Question

$50kg{N}_2$ and $10kg{H}_2$ are mixed to produce ${NH}_3$. Calculate the ammonia gas formed. Identify the limiting reactant.

Answer 1

$N_2+3H_2⟶2N{H}_3$

Molecular mass of Nitrogen $=28g/mol=0.028kg/mol$

Molecular mass of Hydrogen $=6g/mol=0.006kg/mol$

Molecular mass of Ammonia $=17g/mol=0.017kg/mol$

Now, according to the balanced chemical equation,

0.028 kg of Nitrogen reacts with 0.006 kg of Hydrogen.

$\therefore$ 50 kg of Nitrogen reacts with $\left[\frac{(0.006\times 50)}{0.028}\right]=10.71kg$ of Hydrogen.

The amount of Hydrogen (given 10 kg) is less than the amount required (i.e., 10.71 kg) for 50 kg of Nitrogen.

Therefore, Hydrogen is the limiting reagent.

Hence, the formation of Ammonia will depend on the amount of Hydrogen available for reaction.

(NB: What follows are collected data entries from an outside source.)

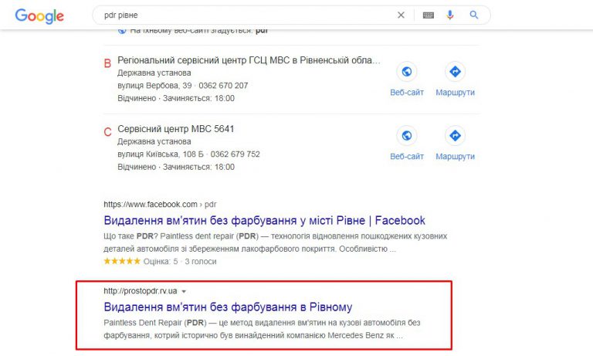593x356 pixels.
Task: Click the red letter C map marker
Action: [x=108, y=132]
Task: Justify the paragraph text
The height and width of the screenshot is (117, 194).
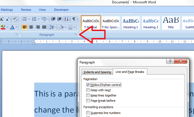Action: (x=44, y=27)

$\because$ Amount of ammonia produced by 0.006 kg of hydrogen $=2\times 0.017=0.034kg$

$\therefore$ Amount of ammonia produced by 10 kg of Hydrogen $=\frac{0.034\times 10}{0.006}=56.67kg$

Hence, 56.67 kg of ammonia gas will be formed and hydrogen will be limiting reagent.